> Listed entries
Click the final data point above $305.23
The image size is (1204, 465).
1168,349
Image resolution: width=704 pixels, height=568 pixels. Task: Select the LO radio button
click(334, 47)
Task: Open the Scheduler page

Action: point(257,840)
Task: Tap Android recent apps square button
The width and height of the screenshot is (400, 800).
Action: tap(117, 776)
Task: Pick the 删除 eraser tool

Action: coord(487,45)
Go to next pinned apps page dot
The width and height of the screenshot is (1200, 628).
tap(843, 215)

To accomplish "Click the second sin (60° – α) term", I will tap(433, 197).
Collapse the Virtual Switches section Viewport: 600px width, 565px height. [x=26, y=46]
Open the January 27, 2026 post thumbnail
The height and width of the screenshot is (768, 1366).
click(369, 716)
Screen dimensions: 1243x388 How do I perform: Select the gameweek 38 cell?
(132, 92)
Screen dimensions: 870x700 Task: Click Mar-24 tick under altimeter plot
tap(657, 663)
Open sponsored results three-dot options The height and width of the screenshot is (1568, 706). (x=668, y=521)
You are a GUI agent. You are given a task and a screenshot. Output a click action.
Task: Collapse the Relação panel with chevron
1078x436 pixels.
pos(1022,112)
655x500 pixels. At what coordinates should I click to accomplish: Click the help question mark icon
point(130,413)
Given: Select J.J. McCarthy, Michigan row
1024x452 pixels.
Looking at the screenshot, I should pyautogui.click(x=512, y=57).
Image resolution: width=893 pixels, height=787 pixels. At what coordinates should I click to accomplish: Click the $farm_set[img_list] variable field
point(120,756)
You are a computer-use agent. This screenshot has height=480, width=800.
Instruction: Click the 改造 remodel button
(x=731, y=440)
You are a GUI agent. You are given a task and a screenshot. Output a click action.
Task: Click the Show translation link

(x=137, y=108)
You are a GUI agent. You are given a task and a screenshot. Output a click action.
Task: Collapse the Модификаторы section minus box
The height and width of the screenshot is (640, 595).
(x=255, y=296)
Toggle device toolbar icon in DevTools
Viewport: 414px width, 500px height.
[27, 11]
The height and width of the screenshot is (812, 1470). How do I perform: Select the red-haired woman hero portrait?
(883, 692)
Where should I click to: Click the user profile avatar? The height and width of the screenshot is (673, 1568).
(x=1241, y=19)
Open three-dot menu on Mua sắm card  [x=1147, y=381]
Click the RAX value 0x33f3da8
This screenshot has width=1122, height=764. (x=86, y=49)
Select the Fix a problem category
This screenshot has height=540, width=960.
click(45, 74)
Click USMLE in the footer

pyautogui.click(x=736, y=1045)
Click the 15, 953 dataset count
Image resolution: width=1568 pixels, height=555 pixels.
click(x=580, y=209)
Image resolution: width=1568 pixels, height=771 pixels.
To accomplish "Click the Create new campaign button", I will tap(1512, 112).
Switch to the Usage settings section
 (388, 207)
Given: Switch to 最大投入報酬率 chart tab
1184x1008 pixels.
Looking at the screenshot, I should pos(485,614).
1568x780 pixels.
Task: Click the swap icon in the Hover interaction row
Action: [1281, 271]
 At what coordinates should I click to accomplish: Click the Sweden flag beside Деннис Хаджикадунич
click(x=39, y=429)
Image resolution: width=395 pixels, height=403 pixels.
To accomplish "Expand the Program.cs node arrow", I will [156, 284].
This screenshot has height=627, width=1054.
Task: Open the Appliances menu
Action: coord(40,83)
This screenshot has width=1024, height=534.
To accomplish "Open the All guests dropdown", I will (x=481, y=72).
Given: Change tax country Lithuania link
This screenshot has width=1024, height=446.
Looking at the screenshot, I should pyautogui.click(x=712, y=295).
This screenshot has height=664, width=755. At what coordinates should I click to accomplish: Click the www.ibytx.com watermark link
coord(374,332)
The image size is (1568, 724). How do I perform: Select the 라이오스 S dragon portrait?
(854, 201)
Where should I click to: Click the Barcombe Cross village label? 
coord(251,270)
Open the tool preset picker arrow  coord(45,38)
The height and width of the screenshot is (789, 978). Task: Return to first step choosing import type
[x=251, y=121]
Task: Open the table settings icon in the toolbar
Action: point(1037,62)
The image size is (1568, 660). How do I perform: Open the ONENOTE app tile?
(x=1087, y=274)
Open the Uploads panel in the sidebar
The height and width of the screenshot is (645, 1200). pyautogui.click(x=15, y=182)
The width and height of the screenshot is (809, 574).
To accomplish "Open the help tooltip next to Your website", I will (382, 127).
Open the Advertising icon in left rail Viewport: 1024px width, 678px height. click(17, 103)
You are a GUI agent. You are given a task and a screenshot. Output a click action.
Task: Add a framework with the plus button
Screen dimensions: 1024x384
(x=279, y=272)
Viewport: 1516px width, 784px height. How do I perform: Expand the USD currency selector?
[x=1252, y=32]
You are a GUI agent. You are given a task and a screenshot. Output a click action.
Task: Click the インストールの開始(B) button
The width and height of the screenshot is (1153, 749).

> What to work on
Every entry must appear in the answer, reproduced exactly.

> Exercise answer
Click the final data point above $305.23
The image size is (1204, 465).
1168,349
Image resolution: width=704 pixels, height=568 pixels. Task: Select the LO radio button
click(334, 47)
Task: Open the Scheduler page

Action: point(257,840)
Task: Tap Android recent apps square button
The width and height of the screenshot is (400, 800).
Action: tap(117, 776)
Task: Pick the 删除 eraser tool

Action: coord(487,45)
Go to next pinned apps page dot
The width and height of the screenshot is (1200, 628).
tap(843, 215)

To accomplish "Click the second sin (60° – α) term", I will tap(433, 197).
Collapse the Virtual Switches section Viewport: 600px width, 565px height. [x=26, y=46]
Open the January 27, 2026 post thumbnail
The height and width of the screenshot is (768, 1366).
click(369, 716)
Screen dimensions: 1243x388 How do I perform: Select the gameweek 38 cell?
(132, 92)
Screen dimensions: 870x700 Task: Click Mar-24 tick under altimeter plot
tap(657, 663)
Open sponsored results three-dot options The height and width of the screenshot is (1568, 706). (x=668, y=521)
You are a GUI agent. You are given a task and a screenshot. Output a click action.
Task: Collapse the Relação panel with chevron
1078x436 pixels.
pos(1022,112)
655x500 pixels. At what coordinates should I click to accomplish: Click the help question mark icon
point(130,413)
Given: Select J.J. McCarthy, Michigan row
1024x452 pixels.
Looking at the screenshot, I should pyautogui.click(x=512, y=57).
Image resolution: width=893 pixels, height=787 pixels. At what coordinates should I click to accomplish: Click the $farm_set[img_list] variable field
point(120,756)
You are a computer-use agent. This screenshot has height=480, width=800.
Instruction: Click the 改造 remodel button
(x=731, y=440)
You are a GUI agent. You are given a task and a screenshot. Output a click action.
Task: Click the Show translation link

(x=137, y=108)
You are a GUI agent. You are given a task and a screenshot. Output a click action.
Task: Collapse the Модификаторы section minus box
The height and width of the screenshot is (640, 595).
(x=255, y=296)
Toggle device toolbar icon in DevTools
Viewport: 414px width, 500px height.
[27, 11]
The height and width of the screenshot is (812, 1470). How do I perform: Select the red-haired woman hero portrait?
(883, 692)
Where should I click to: Click the user profile avatar? The height and width of the screenshot is (673, 1568).
(x=1241, y=19)
Open three-dot menu on Mua sắm card  [x=1147, y=381]
Click the RAX value 0x33f3da8
This screenshot has width=1122, height=764. (x=86, y=49)
Select the Fix a problem category
This screenshot has height=540, width=960.
click(45, 74)
Click USMLE in the footer

pyautogui.click(x=736, y=1045)
Click the 15, 953 dataset count
Image resolution: width=1568 pixels, height=555 pixels.
click(x=580, y=209)
Image resolution: width=1568 pixels, height=771 pixels.
To accomplish "Click the Create new campaign button", I will tap(1512, 112).
Switch to the Usage settings section
 (388, 207)
Given: Switch to 最大投入報酬率 chart tab
1184x1008 pixels.
Looking at the screenshot, I should pos(485,614).
1568x780 pixels.
Task: Click the swap icon in the Hover interaction row
Action: [1281, 271]
 At what coordinates should I click to accomplish: Click the Sweden flag beside Деннис Хаджикадунич
click(x=39, y=429)
Image resolution: width=395 pixels, height=403 pixels.
To accomplish "Expand the Program.cs node arrow", I will [156, 284].
This screenshot has height=627, width=1054.
Task: Open the Appliances menu
Action: coord(40,83)
This screenshot has width=1024, height=534.
To accomplish "Open the All guests dropdown", I will (x=481, y=72).
Given: Change tax country Lithuania link
This screenshot has width=1024, height=446.
Looking at the screenshot, I should pyautogui.click(x=712, y=295).
This screenshot has height=664, width=755. At what coordinates should I click to accomplish: Click the www.ibytx.com watermark link
coord(374,332)
The image size is (1568, 724). How do I perform: Select the 라이오스 S dragon portrait?
(854, 201)
Where should I click to: Click the Barcombe Cross village label? 
coord(251,270)
Open the tool preset picker arrow  coord(45,38)
The height and width of the screenshot is (789, 978). Task: Return to first step choosing import type
[x=251, y=121]
Task: Open the table settings icon in the toolbar
Action: point(1037,62)
The image size is (1568, 660). How do I perform: Open the ONENOTE app tile?
(x=1087, y=274)
Open the Uploads panel in the sidebar
The height and width of the screenshot is (645, 1200). pyautogui.click(x=15, y=182)
The width and height of the screenshot is (809, 574).
To accomplish "Open the help tooltip next to Your website", I will (382, 127).
Open the Advertising icon in left rail Viewport: 1024px width, 678px height. click(17, 103)
You are a GUI agent. You are given a task and a screenshot. Output a click action.
Task: Add a framework with the plus button
Screen dimensions: 1024x384
(x=279, y=272)
Viewport: 1516px width, 784px height. How do I perform: Expand the USD currency selector?
[x=1252, y=32]
You are a GUI agent. You are given a task and a screenshot. Output a click action.
Task: Click the インストールの開始(B) button
The width and height of the screenshot is (1153, 749).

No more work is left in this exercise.